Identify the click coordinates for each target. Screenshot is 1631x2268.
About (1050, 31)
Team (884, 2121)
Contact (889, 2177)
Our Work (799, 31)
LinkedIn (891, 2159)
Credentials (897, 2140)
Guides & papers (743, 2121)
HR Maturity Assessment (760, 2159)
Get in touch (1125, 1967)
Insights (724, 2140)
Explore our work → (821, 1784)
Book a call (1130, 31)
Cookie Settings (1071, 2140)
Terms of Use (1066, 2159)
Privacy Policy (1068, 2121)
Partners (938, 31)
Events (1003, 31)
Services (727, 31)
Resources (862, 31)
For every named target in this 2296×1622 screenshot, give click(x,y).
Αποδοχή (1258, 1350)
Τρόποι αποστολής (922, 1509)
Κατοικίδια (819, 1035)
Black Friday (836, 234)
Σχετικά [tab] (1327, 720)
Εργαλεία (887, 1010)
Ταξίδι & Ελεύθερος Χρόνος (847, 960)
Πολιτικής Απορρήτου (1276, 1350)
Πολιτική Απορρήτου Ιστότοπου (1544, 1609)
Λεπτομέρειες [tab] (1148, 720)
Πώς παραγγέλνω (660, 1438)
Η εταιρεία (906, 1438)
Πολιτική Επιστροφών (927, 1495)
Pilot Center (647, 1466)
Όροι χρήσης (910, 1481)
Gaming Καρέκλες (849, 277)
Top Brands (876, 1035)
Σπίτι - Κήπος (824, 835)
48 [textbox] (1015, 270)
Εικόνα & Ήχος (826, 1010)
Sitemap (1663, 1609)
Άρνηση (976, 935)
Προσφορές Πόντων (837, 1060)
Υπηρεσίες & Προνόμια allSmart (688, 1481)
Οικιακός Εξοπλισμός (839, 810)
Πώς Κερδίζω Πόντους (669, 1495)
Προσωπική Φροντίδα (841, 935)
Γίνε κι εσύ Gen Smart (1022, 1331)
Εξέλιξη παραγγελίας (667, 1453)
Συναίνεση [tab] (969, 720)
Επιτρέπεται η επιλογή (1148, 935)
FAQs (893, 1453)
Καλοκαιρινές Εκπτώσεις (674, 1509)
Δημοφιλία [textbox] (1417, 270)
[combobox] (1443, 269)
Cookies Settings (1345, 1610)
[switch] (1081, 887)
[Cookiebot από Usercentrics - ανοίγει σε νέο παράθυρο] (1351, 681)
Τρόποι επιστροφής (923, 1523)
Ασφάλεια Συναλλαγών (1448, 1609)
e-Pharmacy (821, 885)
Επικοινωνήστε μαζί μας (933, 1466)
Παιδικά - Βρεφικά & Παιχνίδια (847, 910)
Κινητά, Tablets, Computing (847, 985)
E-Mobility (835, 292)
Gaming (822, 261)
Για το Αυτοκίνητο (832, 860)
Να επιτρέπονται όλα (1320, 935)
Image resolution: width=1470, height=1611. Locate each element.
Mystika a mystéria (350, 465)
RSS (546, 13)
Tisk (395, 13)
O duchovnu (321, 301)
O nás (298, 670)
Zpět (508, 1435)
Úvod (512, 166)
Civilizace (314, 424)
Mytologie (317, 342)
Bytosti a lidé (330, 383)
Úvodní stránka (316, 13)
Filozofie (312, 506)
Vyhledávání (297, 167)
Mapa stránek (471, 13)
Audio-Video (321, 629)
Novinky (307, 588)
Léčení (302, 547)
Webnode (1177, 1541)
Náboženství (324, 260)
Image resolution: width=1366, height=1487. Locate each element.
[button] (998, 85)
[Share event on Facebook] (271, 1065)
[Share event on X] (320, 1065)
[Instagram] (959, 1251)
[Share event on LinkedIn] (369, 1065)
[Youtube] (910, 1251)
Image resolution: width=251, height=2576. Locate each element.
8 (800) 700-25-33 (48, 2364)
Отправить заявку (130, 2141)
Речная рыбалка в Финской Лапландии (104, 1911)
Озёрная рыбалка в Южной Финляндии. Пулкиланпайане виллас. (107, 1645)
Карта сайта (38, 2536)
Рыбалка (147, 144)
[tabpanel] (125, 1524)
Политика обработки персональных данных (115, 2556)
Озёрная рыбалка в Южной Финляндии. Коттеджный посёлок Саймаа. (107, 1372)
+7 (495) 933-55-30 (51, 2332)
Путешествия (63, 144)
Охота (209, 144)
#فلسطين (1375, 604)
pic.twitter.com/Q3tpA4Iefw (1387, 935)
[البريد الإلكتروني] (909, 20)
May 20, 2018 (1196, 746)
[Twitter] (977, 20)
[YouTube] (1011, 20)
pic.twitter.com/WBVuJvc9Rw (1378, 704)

__________________________________________________

Aim of the exercise: Go through the material above and output exactly the lines from the one containing "Team (884, 2121)" through the one containing "Tisk (395, 13)".

Output for this exercise:
Team (884, 2121)
Contact (889, 2177)
Our Work (799, 31)
LinkedIn (891, 2159)
Credentials (897, 2140)
Guides & papers (743, 2121)
HR Maturity Assessment (760, 2159)
Get in touch (1125, 1967)
Insights (724, 2140)
Explore our work → (821, 1784)
Book a call (1130, 31)
Cookie Settings (1071, 2140)
Terms of Use (1066, 2159)
Privacy Policy (1068, 2121)
Partners (938, 31)
Events (1003, 31)
Services (727, 31)
Resources (862, 31)
For every named target in this 2296×1622 screenshot, give click(x,y).
Αποδοχή (1258, 1350)
Τρόποι αποστολής (922, 1509)
Κατοικίδια (819, 1035)
Black Friday (836, 234)
Σχετικά [tab] (1327, 720)
Εργαλεία (887, 1010)
Ταξίδι & Ελεύθερος Χρόνος (847, 960)
Πολιτικής Απορρήτου (1276, 1350)
Πολιτική Απορρήτου Ιστότοπου (1544, 1609)
Λεπτομέρειες [tab] (1148, 720)
Πώς παραγγέλνω (660, 1438)
Η εταιρεία (906, 1438)
Πολιτική Επιστροφών (927, 1495)
Pilot Center (647, 1466)
Όροι χρήσης (910, 1481)
Gaming Καρέκλες (849, 277)
Top Brands (876, 1035)
Σπίτι - Κήπος (824, 835)
48 [textbox] (1015, 270)
Εικόνα & Ήχος (826, 1010)
Sitemap (1663, 1609)
Άρνηση (976, 935)
Προσφορές Πόντων (837, 1060)
Υπηρεσίες & Προνόμια allSmart (688, 1481)
Οικιακός Εξοπλισμός (839, 810)
Πώς Κερδίζω Πόντους (669, 1495)
Προσωπική Φροντίδα (841, 935)
Γίνε κι εσύ Gen Smart (1022, 1331)
Εξέλιξη παραγγελίας (667, 1453)
Συναίνεση [tab] (969, 720)
Επιτρέπεται η επιλογή (1148, 935)
FAQs (893, 1453)
Καλοκαιρινές Εκπτώσεις (674, 1509)
Δημοφιλία [textbox] (1417, 270)
[combobox] (1443, 269)
Cookies Settings (1345, 1610)
[switch] (1081, 887)
[Cookiebot από Usercentrics - ανοίγει σε νέο παράθυρο] (1351, 681)
Τρόποι επιστροφής (923, 1523)
Ασφάλεια Συναλλαγών (1448, 1609)
e-Pharmacy (821, 885)
Επικοινωνήστε μαζί μας (933, 1466)
Παιδικά - Βρεφικά & Παιχνίδια (847, 910)
Κινητά, Tablets, Computing (847, 985)
E-Mobility (835, 292)
Gaming (822, 261)
Για το Αυτοκίνητο (832, 860)
Να επιτρέπονται όλα (1320, 935)
Image resolution: width=1470, height=1611. Locate each element.
Mystika a mystéria (350, 465)
RSS (546, 13)
Tisk (395, 13)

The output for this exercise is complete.